● **WHAT YOU HAVE TO DO**:
Copy each line below without leaving any out.

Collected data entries

▬▬▬▬▬▬

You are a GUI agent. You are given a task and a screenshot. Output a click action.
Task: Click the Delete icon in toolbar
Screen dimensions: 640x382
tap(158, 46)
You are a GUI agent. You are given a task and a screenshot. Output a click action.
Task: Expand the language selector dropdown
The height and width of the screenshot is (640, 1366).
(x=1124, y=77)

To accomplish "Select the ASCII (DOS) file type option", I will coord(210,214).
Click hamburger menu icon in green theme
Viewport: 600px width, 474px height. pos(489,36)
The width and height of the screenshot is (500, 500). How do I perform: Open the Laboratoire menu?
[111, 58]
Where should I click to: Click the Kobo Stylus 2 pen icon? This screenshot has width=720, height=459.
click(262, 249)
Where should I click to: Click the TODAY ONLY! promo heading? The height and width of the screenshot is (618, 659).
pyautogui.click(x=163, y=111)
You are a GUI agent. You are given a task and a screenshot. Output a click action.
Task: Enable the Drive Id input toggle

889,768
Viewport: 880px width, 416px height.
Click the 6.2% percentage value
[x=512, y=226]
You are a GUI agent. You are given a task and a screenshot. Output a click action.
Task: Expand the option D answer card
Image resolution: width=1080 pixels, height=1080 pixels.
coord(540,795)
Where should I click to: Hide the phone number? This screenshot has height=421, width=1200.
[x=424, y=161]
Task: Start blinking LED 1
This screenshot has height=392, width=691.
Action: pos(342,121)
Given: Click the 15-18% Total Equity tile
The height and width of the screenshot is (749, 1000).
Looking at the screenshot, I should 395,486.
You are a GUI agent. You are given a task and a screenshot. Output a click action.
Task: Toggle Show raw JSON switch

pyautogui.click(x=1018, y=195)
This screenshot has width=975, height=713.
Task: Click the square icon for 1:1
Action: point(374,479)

▬▬▬▬▬▬

● **EXERCISE RESPONSE**:
You are a GUI agent. You are given a task and a screenshot. Output a click action.
Task: Click the Delete icon in toolbar
Screen dimensions: 640x382
tap(158, 46)
You are a GUI agent. You are given a task and a screenshot. Output a click action.
Task: Expand the language selector dropdown
The height and width of the screenshot is (640, 1366).
(x=1124, y=77)

To accomplish "Select the ASCII (DOS) file type option", I will coord(210,214).
Click hamburger menu icon in green theme
Viewport: 600px width, 474px height. pos(489,36)
The width and height of the screenshot is (500, 500). How do I perform: Open the Laboratoire menu?
[111, 58]
Where should I click to: Click the Kobo Stylus 2 pen icon? This screenshot has width=720, height=459.
click(262, 249)
Where should I click to: Click the TODAY ONLY! promo heading? The height and width of the screenshot is (618, 659).
pyautogui.click(x=163, y=111)
You are a GUI agent. You are given a task and a screenshot. Output a click action.
Task: Enable the Drive Id input toggle

889,768
Viewport: 880px width, 416px height.
Click the 6.2% percentage value
[x=512, y=226]
You are a GUI agent. You are given a task and a screenshot. Output a click action.
Task: Expand the option D answer card
Image resolution: width=1080 pixels, height=1080 pixels.
coord(540,795)
Where should I click to: Hide the phone number? This screenshot has height=421, width=1200.
[x=424, y=161]
Task: Start blinking LED 1
This screenshot has height=392, width=691.
Action: pos(342,121)
Given: Click the 15-18% Total Equity tile
The height and width of the screenshot is (749, 1000).
Looking at the screenshot, I should 395,486.
You are a GUI agent. You are given a task and a screenshot. Output a click action.
Task: Toggle Show raw JSON switch

pyautogui.click(x=1018, y=195)
This screenshot has width=975, height=713.
Task: Click the square icon for 1:1
Action: point(374,479)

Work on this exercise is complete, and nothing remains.